= To do =
Filter the entries below, keeping every line that contains the word "magnifier", and copy those lines.

• • • • •

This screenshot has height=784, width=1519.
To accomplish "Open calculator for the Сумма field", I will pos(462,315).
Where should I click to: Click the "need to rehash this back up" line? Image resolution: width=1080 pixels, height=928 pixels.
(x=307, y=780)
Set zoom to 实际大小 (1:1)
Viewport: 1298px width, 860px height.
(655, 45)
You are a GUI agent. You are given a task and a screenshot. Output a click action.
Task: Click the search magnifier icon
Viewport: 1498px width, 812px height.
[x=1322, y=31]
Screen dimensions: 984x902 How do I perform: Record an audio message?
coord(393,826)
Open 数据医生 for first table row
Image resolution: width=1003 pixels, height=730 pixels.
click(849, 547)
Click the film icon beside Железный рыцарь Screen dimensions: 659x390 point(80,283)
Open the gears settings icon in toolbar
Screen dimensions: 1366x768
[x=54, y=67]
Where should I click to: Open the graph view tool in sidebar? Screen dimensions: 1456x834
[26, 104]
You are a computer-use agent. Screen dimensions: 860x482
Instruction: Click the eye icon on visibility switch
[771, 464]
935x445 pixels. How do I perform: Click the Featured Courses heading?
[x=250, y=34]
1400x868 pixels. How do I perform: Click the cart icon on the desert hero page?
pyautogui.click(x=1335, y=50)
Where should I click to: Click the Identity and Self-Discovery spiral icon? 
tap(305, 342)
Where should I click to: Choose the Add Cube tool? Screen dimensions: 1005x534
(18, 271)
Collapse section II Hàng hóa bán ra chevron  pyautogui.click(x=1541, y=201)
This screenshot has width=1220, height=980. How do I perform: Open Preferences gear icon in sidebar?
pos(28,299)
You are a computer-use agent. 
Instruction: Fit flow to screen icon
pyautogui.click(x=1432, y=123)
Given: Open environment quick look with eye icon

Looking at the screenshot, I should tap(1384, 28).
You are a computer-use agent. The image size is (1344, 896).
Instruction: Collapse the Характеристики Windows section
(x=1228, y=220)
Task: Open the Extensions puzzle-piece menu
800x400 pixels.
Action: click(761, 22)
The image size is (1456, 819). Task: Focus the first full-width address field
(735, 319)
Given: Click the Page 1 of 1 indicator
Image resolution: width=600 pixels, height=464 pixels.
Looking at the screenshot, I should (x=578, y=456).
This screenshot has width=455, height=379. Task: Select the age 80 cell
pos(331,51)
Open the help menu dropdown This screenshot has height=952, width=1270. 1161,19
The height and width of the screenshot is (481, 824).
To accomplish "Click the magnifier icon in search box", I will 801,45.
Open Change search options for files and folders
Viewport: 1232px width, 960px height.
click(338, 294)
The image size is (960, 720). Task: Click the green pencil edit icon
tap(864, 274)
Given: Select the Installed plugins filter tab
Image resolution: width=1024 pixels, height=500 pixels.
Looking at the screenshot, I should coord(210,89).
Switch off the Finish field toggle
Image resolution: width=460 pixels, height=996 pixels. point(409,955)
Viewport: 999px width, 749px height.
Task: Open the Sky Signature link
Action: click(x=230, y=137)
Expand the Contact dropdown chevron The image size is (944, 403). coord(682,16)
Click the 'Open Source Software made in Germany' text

• • • • •

= The reply =
Task: Click the search magnifier icon
To accomplish "Click the magnifier icon in search box", I will 801,45.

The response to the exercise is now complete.